Marked hypertriglyceridemia is a cause of pancreatitis in pregnant women and usually occurs in women with familial chylomicronemia syndromes, other genetic disorders of triglyceride metabolism, or other disease states that increase plasma triglyceride levels such as diabetes or after medications that can precipitate it in persons at risk. The hypertriglyceridemia can be exaggerated by the normal alterations in lipid metabolism that occur during pregnancy and therefore increasing the risk of marked elevations in triglyceride levels leading to pancreatitis.
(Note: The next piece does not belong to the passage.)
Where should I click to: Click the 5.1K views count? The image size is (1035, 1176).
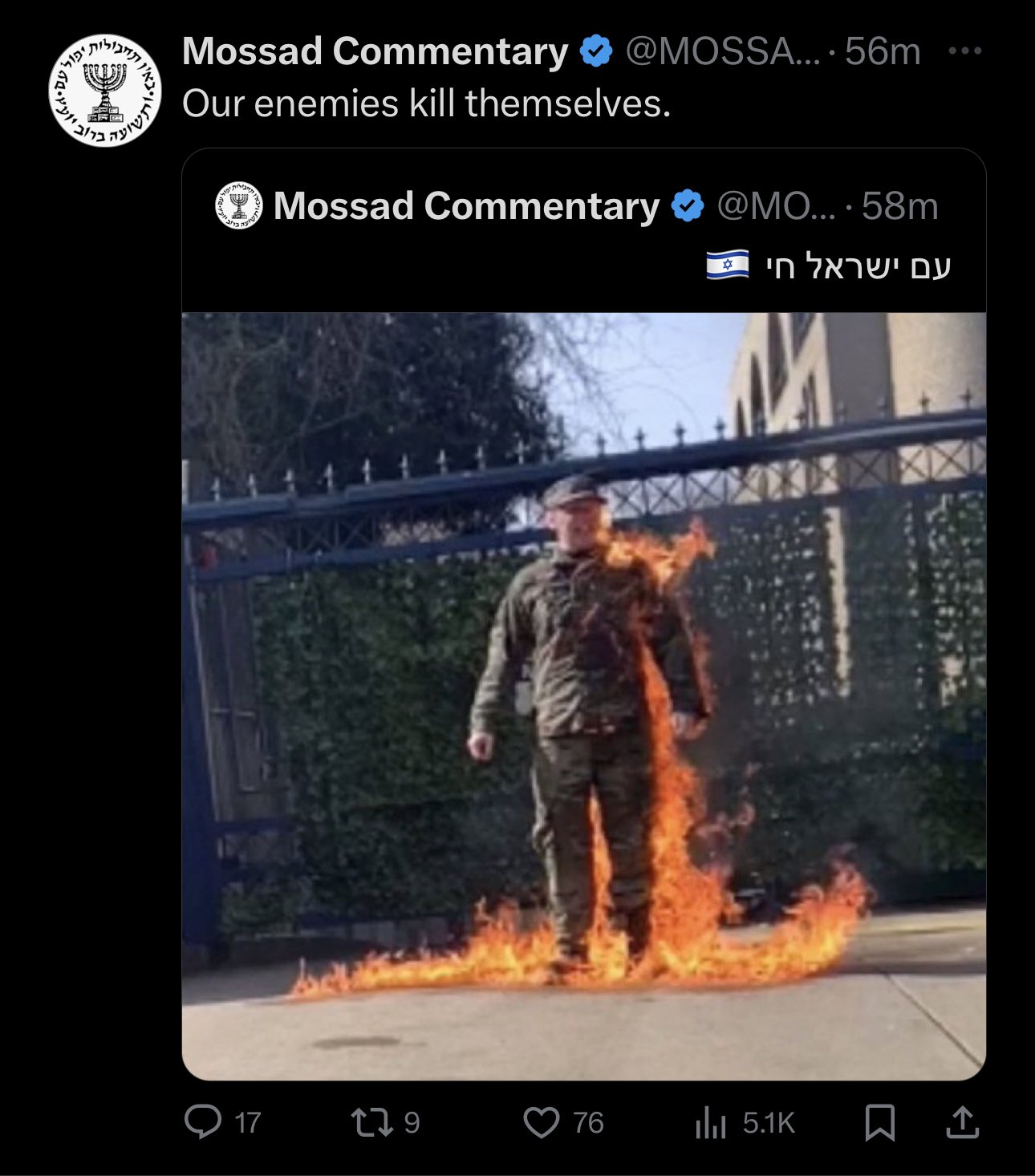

Lifestyle changes such as a low fat diet, avoidance of simple sugars, avoidance of excessive glucocorticoids or retinoic acid (contraindicated in pregnancy) , avoidance of alcohol , increased exercise, and weight loss can be all very beneficial in avoiding severe hypertriglyceridemia. In patients with diabetes, glycemic control is crucial. If hypertriglyceridemia is severe, the use of medium chain triglyceride therapy can be helpful in treating pancreatitis associated with hypertrigyceridemia. The use of fibrates, omega 3 fatty acids, and niacin can be considered in patients with marked elevations in triglycerides who are at high risk of pancreatitis. At times parenteral nutrition or hospitalization to limit fat intake is needed. In patients unresponsive to therapy or with severe pancreatitis with markedly elevated triglyceride levels therapeutic plasma exchange may be required to lower triglyceride levels57-59.


Because of the evolution of increasing levels of cholesterol and triglycerides during pregnancy in normal and abnormal pregnancies, individualized risk benefit decisions are made on whether to provide a lipid lowering agent. It is useful to know that the potential for congenital anomaly risk is lower after the first trimester of pregnancy. Certainly use of a statin in a patient who becomes pregnant is not an indication for termination of her pregnancy because of potential risk.
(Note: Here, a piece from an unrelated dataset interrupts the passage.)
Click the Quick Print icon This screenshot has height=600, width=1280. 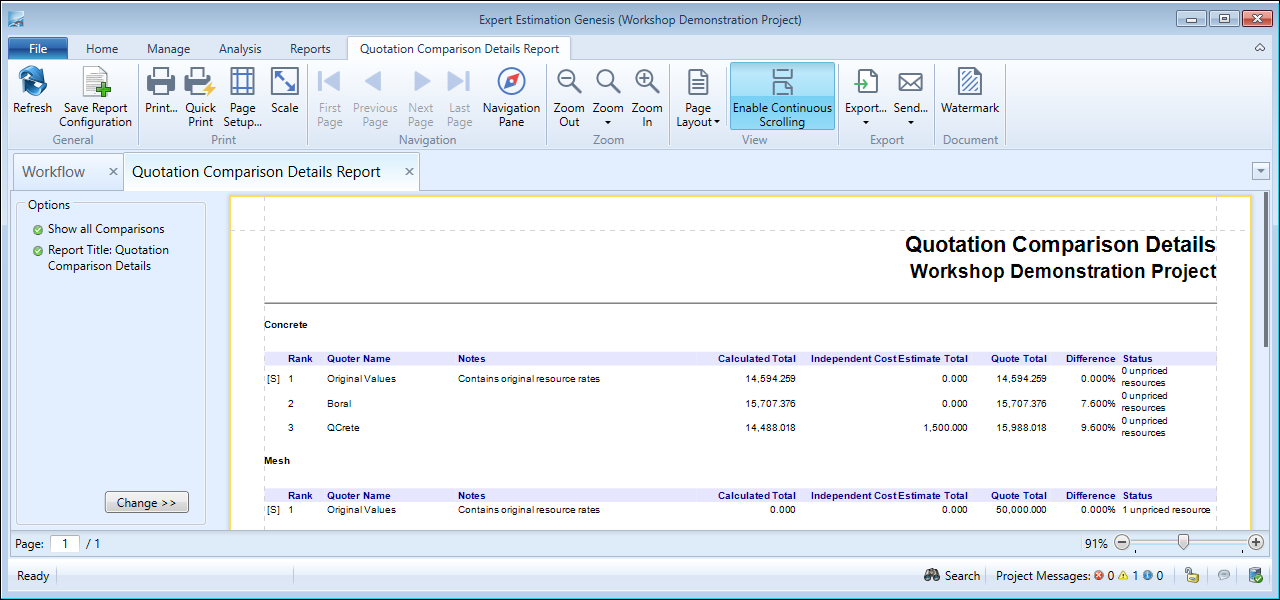tap(200, 83)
In animal studies, vitamin E and cholestyramine treatment of hypercholesterolemic mothers reduces aortic lesions in offspring, compared to untreated hypercholesterolemic mothers37, 39. The concept of protecting the infant through maternal control of dyslipidemia is a relatively new concept in need of more investigation. Because many are needlessly fearful of studying this question investigations are limited and need to be expanded.